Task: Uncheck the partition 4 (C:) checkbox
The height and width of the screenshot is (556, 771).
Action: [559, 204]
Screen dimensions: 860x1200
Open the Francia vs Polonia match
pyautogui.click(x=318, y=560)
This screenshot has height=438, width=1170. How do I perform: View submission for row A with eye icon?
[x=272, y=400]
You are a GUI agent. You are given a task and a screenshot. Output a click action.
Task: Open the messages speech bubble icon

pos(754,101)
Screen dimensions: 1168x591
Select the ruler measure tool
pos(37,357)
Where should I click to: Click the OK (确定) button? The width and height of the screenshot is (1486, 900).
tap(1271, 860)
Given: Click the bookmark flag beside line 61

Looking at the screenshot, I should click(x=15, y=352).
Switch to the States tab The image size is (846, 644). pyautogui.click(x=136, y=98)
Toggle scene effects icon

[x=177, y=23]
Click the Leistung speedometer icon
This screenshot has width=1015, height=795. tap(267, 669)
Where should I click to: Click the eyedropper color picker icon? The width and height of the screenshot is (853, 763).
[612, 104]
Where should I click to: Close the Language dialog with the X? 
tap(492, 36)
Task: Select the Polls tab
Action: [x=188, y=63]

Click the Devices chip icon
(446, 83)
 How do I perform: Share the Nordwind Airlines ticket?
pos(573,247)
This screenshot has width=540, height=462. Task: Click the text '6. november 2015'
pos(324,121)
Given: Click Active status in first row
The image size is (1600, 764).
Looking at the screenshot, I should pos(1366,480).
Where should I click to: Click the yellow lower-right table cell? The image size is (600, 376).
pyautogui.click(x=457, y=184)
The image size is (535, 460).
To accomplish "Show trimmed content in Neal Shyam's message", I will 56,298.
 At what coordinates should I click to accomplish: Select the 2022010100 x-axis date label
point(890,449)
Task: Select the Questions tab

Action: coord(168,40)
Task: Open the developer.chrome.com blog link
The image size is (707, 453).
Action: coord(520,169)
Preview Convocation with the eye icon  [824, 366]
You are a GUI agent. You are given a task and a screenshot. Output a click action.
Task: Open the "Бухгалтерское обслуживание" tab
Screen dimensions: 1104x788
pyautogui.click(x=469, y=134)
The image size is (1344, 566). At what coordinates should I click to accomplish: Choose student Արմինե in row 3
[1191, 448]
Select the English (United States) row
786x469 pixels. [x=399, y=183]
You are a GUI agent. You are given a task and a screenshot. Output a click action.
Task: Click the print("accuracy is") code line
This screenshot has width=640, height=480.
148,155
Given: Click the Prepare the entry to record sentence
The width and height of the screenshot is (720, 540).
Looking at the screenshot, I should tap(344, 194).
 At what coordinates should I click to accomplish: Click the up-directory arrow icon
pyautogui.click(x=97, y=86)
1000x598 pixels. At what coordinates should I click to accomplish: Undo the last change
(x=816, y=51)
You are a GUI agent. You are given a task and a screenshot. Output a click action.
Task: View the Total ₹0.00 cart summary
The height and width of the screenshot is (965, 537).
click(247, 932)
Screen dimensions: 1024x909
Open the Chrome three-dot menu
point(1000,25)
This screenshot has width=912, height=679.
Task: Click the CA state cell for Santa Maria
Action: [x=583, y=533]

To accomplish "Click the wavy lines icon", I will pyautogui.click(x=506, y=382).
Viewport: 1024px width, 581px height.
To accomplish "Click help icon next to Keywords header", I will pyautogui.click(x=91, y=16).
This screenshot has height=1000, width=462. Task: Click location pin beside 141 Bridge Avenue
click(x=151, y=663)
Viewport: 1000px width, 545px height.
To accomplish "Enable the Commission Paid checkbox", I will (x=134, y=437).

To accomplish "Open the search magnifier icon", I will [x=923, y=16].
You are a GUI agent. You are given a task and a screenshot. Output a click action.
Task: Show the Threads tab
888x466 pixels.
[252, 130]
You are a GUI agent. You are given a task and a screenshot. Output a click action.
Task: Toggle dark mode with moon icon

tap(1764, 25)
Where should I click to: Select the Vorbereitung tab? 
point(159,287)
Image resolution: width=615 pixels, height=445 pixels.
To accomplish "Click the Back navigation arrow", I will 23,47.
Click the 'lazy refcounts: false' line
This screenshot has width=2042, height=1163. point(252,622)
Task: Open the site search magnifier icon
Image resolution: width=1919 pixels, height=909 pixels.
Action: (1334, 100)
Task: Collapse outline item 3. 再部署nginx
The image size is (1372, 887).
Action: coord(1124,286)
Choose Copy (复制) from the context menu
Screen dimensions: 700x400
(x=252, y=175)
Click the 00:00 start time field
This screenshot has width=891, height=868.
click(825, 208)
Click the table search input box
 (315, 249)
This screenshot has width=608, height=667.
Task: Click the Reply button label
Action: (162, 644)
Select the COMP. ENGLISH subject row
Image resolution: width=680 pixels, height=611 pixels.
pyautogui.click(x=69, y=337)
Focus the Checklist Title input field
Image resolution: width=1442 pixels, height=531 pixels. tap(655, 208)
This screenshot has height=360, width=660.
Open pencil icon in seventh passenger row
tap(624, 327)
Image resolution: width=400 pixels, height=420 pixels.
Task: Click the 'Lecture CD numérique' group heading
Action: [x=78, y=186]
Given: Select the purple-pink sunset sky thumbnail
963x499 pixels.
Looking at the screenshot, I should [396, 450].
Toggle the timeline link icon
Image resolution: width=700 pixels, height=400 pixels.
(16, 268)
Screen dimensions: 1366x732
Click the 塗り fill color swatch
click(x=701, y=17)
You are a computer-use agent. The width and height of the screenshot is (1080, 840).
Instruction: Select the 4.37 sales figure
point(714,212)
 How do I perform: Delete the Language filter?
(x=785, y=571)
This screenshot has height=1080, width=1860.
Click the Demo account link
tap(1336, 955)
★ ★ ★ ★ ★
### EXERCISE OBJECTIVE
Reproduce all the records, exactly and in full.

### TASK OUTPUT
Task: Uncheck the partition 4 (C:) checkbox
The height and width of the screenshot is (556, 771).
Action: [559, 204]
Screen dimensions: 860x1200
Open the Francia vs Polonia match
pyautogui.click(x=318, y=560)
This screenshot has height=438, width=1170. How do I perform: View submission for row A with eye icon?
[x=272, y=400]
You are a GUI agent. You are given a task and a screenshot. Output a click action.
Task: Open the messages speech bubble icon

pos(754,101)
Screen dimensions: 1168x591
Select the ruler measure tool
pos(37,357)
Where should I click to: Click the OK (确定) button? The width and height of the screenshot is (1486, 900).
tap(1271, 860)
Given: Click the bookmark flag beside line 61

Looking at the screenshot, I should click(x=15, y=352).
Switch to the States tab The image size is (846, 644). pyautogui.click(x=136, y=98)
Toggle scene effects icon

[x=177, y=23]
Click the Leistung speedometer icon
This screenshot has width=1015, height=795. tap(267, 669)
Where should I click to: Click the eyedropper color picker icon? The width and height of the screenshot is (853, 763).
[612, 104]
Where should I click to: Close the Language dialog with the X? 
tap(492, 36)
Task: Select the Polls tab
Action: [x=188, y=63]

Click the Devices chip icon
(446, 83)
 How do I perform: Share the Nordwind Airlines ticket?
pos(573,247)
This screenshot has width=540, height=462. Task: Click the text '6. november 2015'
pos(324,121)
Given: Click Active status in first row
The image size is (1600, 764).
Looking at the screenshot, I should pos(1366,480).
Where should I click to: Click the yellow lower-right table cell? The image size is (600, 376).
pyautogui.click(x=457, y=184)
The image size is (535, 460).
To accomplish "Show trimmed content in Neal Shyam's message", I will 56,298.
 At what coordinates should I click to accomplish: Select the 2022010100 x-axis date label
point(890,449)
Task: Select the Questions tab

Action: coord(168,40)
Task: Open the developer.chrome.com blog link
The image size is (707, 453).
Action: coord(520,169)
Preview Convocation with the eye icon  [824, 366]
You are a GUI agent. You are given a task and a screenshot. Output a click action.
Task: Open the "Бухгалтерское обслуживание" tab
Screen dimensions: 1104x788
pyautogui.click(x=469, y=134)
The image size is (1344, 566). At what coordinates should I click to accomplish: Choose student Արմինե in row 3
[1191, 448]
Select the English (United States) row
786x469 pixels. [x=399, y=183]
You are a GUI agent. You are given a task and a screenshot. Output a click action.
Task: Click the print("accuracy is") code line
This screenshot has width=640, height=480.
148,155
Given: Click the Prepare the entry to record sentence
The width and height of the screenshot is (720, 540).
Looking at the screenshot, I should tap(344, 194).
 At what coordinates should I click to accomplish: Click the up-directory arrow icon
pyautogui.click(x=97, y=86)
1000x598 pixels. At what coordinates should I click to accomplish: Undo the last change
(x=816, y=51)
You are a GUI agent. You are given a task and a screenshot. Output a click action.
Task: View the Total ₹0.00 cart summary
The height and width of the screenshot is (965, 537).
click(247, 932)
Screen dimensions: 1024x909
Open the Chrome three-dot menu
point(1000,25)
This screenshot has width=912, height=679.
Task: Click the CA state cell for Santa Maria
Action: [x=583, y=533]

To accomplish "Click the wavy lines icon", I will pyautogui.click(x=506, y=382).
Viewport: 1024px width, 581px height.
To accomplish "Click help icon next to Keywords header", I will pyautogui.click(x=91, y=16).
This screenshot has height=1000, width=462. Task: Click location pin beside 141 Bridge Avenue
click(x=151, y=663)
Viewport: 1000px width, 545px height.
To accomplish "Enable the Commission Paid checkbox", I will (x=134, y=437).

To accomplish "Open the search magnifier icon", I will [x=923, y=16].
You are a GUI agent. You are given a task and a screenshot. Output a click action.
Task: Show the Threads tab
888x466 pixels.
[252, 130]
You are a GUI agent. You are given a task and a screenshot. Output a click action.
Task: Toggle dark mode with moon icon

tap(1764, 25)
Where should I click to: Select the Vorbereitung tab? 
point(159,287)
Image resolution: width=615 pixels, height=445 pixels.
To accomplish "Click the Back navigation arrow", I will 23,47.
Click the 'lazy refcounts: false' line
This screenshot has width=2042, height=1163. point(252,622)
Task: Open the site search magnifier icon
Image resolution: width=1919 pixels, height=909 pixels.
Action: (1334, 100)
Task: Collapse outline item 3. 再部署nginx
The image size is (1372, 887).
Action: coord(1124,286)
Choose Copy (复制) from the context menu
Screen dimensions: 700x400
(x=252, y=175)
Click the 00:00 start time field
This screenshot has width=891, height=868.
click(825, 208)
Click the table search input box
 (315, 249)
This screenshot has width=608, height=667.
Task: Click the Reply button label
Action: (162, 644)
Select the COMP. ENGLISH subject row
Image resolution: width=680 pixels, height=611 pixels.
pyautogui.click(x=69, y=337)
Focus the Checklist Title input field
Image resolution: width=1442 pixels, height=531 pixels. tap(655, 208)
This screenshot has height=360, width=660.
Open pencil icon in seventh passenger row
tap(624, 327)
Image resolution: width=400 pixels, height=420 pixels.
Task: Click the 'Lecture CD numérique' group heading
Action: [x=78, y=186]
Given: Select the purple-pink sunset sky thumbnail
963x499 pixels.
Looking at the screenshot, I should [396, 450].
Toggle the timeline link icon
Image resolution: width=700 pixels, height=400 pixels.
(16, 268)
Screen dimensions: 1366x732
Click the 塗り fill color swatch
click(x=701, y=17)
You are a computer-use agent. The width and height of the screenshot is (1080, 840).
Instruction: Select the 4.37 sales figure
point(714,212)
 How do I perform: Delete the Language filter?
(x=785, y=571)
This screenshot has height=1080, width=1860.
Click the Demo account link
tap(1336, 955)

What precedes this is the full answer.